Flávio Bolsonaro reage a vídeo de Tarcísio: “Sou o escolhido”

O senador Flávio Bolsonaro (PL) buscou minimizar as recentes movimentações políticas dentro de seu próprio grupo ao afirmar, nesta quinta-feira (15), que “não vai cobrar ninguém” por apoio formal às eleições presidenciais de 2026.

A declaração ocorre em um momento de nítido desconforto na ala bolsonarista, provocado por um vídeo compartilhado pela ex-primeira-dama Michelle Bolsonaro, no qual o governador de São Paulo, Tarcísio de Freitas (Republicanos), critica o governo Lula e defende que o Brasil precisa de um “novo CEO”.

O gesto de Michelle foi interpretado por parte da direita como um endosso implícito à candidatura de Tarcísio ao Palácio do Planalto, o que colocaria em xeque a postulação de Flávio – já ungido publicamente pelo pai, Jair Bolsonaro, que segue preso e inelegível.

“Tenho certeza de que, em algum momento, eles têm de estar mais ou menos efusivamente na campanha. Eu não vou ficar cobrando ninguém”, rebateu o senador, reafirmando que sua pré-candidatura “não tem volta” e classificando sua posição como uma missão divina: “Não corri atrás disso, mas Deus me escolheu”.

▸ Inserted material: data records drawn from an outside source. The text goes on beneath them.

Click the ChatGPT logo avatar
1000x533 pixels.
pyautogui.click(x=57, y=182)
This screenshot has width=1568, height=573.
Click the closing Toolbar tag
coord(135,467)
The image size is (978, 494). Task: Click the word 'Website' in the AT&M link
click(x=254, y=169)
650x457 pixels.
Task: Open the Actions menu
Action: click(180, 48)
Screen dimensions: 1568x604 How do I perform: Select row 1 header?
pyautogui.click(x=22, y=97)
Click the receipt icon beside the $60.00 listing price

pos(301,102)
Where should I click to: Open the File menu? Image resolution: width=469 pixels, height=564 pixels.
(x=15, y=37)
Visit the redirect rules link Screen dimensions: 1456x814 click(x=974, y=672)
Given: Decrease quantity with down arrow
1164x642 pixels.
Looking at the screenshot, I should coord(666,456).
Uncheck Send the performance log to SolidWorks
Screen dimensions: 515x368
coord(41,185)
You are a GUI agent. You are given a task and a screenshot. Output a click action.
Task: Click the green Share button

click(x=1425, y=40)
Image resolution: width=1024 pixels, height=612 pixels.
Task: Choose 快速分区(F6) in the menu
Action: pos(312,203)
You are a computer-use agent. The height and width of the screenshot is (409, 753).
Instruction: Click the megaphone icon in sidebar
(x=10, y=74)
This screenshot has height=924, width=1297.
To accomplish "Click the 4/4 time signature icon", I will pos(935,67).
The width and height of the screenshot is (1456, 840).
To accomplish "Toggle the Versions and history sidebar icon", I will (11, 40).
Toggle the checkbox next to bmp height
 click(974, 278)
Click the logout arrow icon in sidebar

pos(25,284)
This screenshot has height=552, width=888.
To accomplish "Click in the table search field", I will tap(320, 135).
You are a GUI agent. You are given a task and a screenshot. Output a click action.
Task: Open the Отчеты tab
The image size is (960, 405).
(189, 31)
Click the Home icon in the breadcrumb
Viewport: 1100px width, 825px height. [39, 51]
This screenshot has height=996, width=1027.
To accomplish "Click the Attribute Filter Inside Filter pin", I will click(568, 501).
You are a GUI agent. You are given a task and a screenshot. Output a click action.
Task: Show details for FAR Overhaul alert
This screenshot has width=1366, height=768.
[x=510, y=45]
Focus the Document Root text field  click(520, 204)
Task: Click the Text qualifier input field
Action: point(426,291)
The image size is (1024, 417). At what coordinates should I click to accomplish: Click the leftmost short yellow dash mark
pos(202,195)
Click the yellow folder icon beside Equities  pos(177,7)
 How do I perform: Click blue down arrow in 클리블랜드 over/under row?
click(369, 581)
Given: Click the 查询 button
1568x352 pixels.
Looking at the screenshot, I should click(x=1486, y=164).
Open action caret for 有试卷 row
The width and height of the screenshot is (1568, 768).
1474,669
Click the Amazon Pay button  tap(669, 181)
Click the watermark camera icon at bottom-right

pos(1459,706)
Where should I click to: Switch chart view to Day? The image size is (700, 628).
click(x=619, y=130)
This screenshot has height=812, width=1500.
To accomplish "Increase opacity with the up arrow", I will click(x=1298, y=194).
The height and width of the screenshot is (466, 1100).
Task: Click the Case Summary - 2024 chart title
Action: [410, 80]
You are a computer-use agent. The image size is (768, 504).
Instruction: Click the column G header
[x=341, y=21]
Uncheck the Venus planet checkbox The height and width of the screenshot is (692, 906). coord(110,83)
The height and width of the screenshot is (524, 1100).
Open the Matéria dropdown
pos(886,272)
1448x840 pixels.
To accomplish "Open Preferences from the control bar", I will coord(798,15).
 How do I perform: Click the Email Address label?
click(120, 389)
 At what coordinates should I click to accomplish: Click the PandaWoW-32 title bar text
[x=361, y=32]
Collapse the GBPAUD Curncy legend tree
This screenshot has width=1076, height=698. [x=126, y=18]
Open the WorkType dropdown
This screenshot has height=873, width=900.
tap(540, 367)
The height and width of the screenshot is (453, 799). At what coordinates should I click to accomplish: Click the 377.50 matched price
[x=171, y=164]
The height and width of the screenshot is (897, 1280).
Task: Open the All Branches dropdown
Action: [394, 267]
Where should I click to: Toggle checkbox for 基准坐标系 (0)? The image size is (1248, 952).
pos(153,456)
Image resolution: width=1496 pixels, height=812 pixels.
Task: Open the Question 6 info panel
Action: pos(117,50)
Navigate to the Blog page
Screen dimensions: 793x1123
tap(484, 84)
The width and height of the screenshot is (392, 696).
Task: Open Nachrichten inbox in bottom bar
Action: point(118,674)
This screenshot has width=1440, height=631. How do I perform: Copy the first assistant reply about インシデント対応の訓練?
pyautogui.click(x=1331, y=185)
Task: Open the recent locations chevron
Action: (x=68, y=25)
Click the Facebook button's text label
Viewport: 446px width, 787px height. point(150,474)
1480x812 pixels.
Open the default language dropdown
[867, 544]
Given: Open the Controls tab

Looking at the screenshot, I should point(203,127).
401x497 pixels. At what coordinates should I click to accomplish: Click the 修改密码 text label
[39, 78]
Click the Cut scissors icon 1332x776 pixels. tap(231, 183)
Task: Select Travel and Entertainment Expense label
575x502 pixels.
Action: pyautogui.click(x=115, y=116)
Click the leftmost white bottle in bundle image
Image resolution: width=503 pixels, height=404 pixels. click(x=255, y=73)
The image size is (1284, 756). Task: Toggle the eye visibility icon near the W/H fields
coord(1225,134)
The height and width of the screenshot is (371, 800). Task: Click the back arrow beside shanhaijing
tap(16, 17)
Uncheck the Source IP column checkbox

Polêmica com a primeira-dama paulista

O clima de disputa interna ganhou novos contornos após um comentário da esposa de Tarcísio, Cristiane Freitas, na mesma publicação.

Ao afirmar que o país precisa de seu marido como o “novo CEO”, ela alimentou as especulações de que o governador paulista poderia, de fato, romper com o papel de aliado de Flávio para se tornar o protagonista da chapa.

A fala não foi bem recebida por bolsonaristas radicais, que defendem a manutenção da “herança política” na família Bolsonaro.

Diante da repercussão negativa entre os aliados mais próximos, Michelle Bolsonaro tentou colocar panos quentes na situação. Segundo a ex-primeira-dama, a interpretação dada à postagem foi equivocada.

Ela explicou que entendeu a fala de Cristiane como uma crítica genérica ao atual governo, e não necessariamente como um lançamento de candidatura.

“Entendi como se ela estivesse dizendo que o Brasil precisa de um novo governante. E todos sabemos que precisa mesmo. Preferencialmente, Jair Bolsonaro”, escreveu Michelle, em uma tentativa de realinhamento com o discurso oficial do clã.

Apesar das explicações, o episódio expõe as rachaduras no campo da direita, que agora se divide entre a lealdade ao “filho 01” e a viabilidade eleitoral de Tarcísio de Freitas, que aparece com força nas pesquisas de opinião.